Why is this not enabled - it's a security risk on our financial data!

It's not complicated i'm sure your developers could easily and quickly roll this out!

It’s 2024, just get it done!

This is implemented in every major accounting platform and major ERP on the market. Without these controls in place it makes it hard for organisations that use Xero to achieve compliance against the essential 8, nist ect..

Get with the times guys your moving like a bunch of accountants 👍

The listed purpose of this idea, as above, is "It makes Microsoft users easily log into Xero". Yes, it does but that is not the main issue here. SSO allows Xero logons to be restricted to work provided secure devices only, via features like M365 conditional access. SSO also means that when a user is offboarded from an organization e.g. via M365 then their logon to Xero is automatically blocked. Without SSO there are potentially users in Xero who still have logons to Xero, but they should not have that access.

I don't mind using the one-time password code. that seems to work fine.

Very necessary

Xero login is a little bit of a pain, SSO integration would make it alot better!

Head of technology is Diya Jolly. I just posted the following on her LinkedIn page under an AI announcement. "How about focusing on basic security instead of AI. Xero does not support Azure SSO which is a requested feature since 2013 on the Xero forums"

I'd like to see Google and AzureAD supported as identity providers. Okta and others would also likely be candidates.

This is pretty much expected functionality these days and may become a reason to move away from Xero if you don't support the functionality.

Not valuing security is a weird hill to die on for cloud accounting software, make it make sense.

We use Xero in our own business but wouldn't recommend it to larger business because of the overhead and security risks involved in having to setup and remove users as and when required. SSO would be a welcome addition.
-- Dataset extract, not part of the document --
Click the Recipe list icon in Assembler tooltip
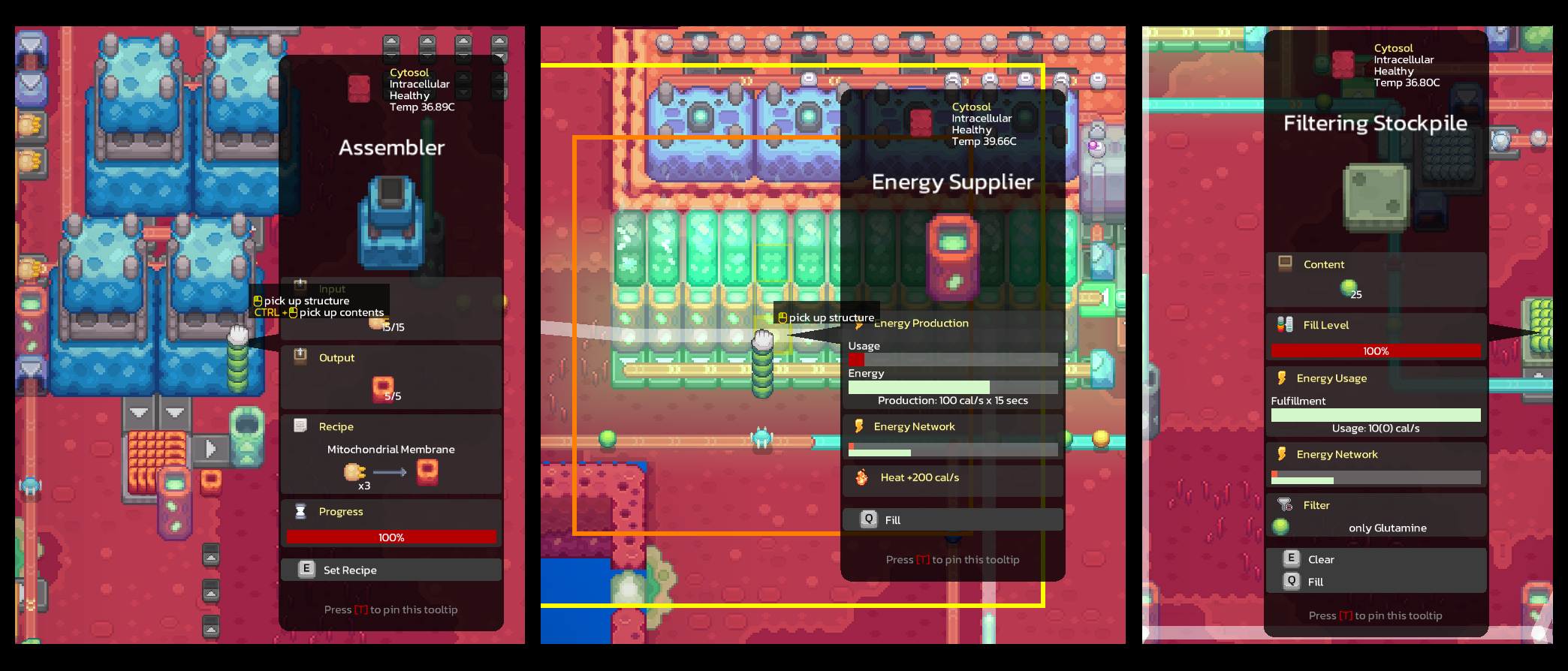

Perhaps we should start hitting forums with this and start impacting uptake of new business, it's always the financial impact that gets things done.

Please implement this

We'll see GTA VI before we see SSO on Xero.

Integration with identity providers is essential these days to let business control how they want their users to authenticate and ensure strong phishing resistant MFA can be enforced.
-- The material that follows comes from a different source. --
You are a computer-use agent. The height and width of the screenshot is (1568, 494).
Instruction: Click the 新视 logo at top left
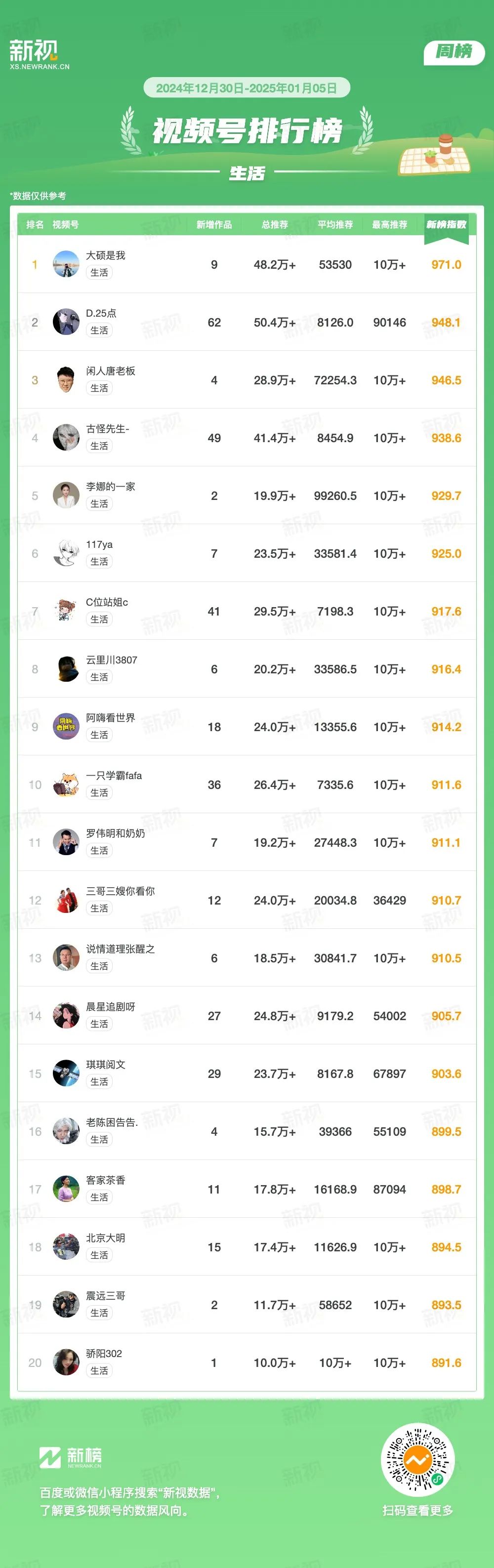(39, 54)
I run a cyber security business and it is embarrassing for Xero that this feature is yet to be implemented.

With the new financial year about to start I will be looking at other products for my accounting needs.

Xero is the last key product in our environment that is not secured in this way. This is a critical and urgent improvement in the product.
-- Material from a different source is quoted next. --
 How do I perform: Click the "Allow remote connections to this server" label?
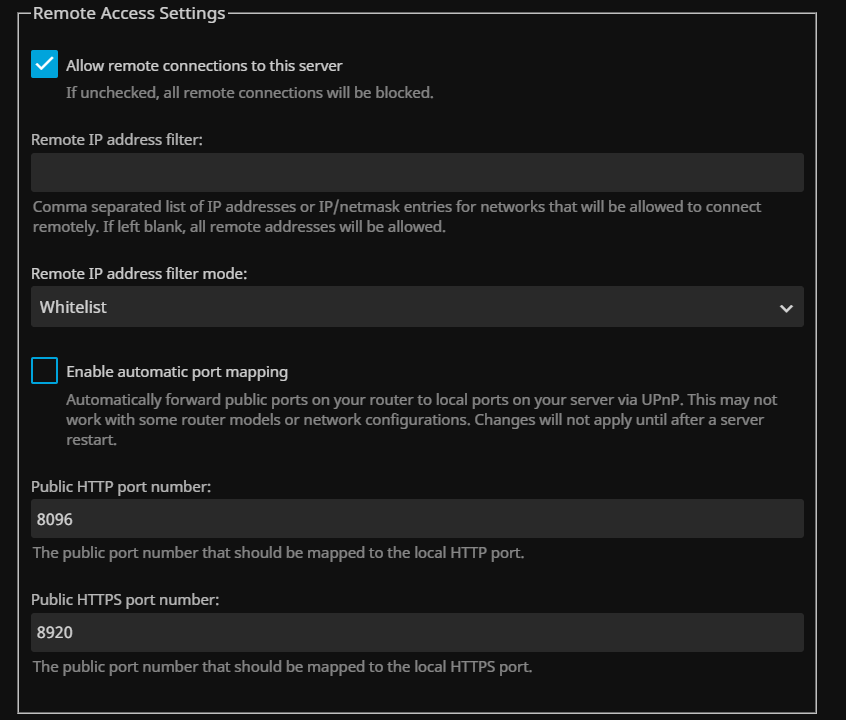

This feature not being present on the Xero roadmaps are the reason we are holding off recommending Xero deployments for accounting practices. For practices with hardware key phishing resistant authentication and conditional access policies in place, Xero is REDUCING the security of these practices by requiring the use of their clunky MFA, requiring manual offboarding and not providing the enhanced logging that SSO integration provides

Kelly Munro,

Would it be possible for Xero to combine all requests for 'Azure AD', 'SSO, 'Single Sign-On', 'SAML' 'Identity Provider' and 'IdP' including the combined number of votes.

There is a significant number of us customers asking for this but unfortunately there seems to be numerous different Ideas all suggesting the same thing in a slightly different way which may be falsely giving you the impression the numbers are lower.

I originally commented on this several years ago (now since purged!)
This will end up being a tragic own goal for your business.
Can I just ask if your admins/developers have access to databases without using SSO? Even if using your clunky MFA protection, you are one Phish and MFA bypass away from a massive data breach which will have a disastrous impact financially, but more importantly, to the ebbing reputation of your brand. Sack your Product Manager and Information Security team and get a grip of this!

Still waiting for such a basic security feature set in this day and age for businesses.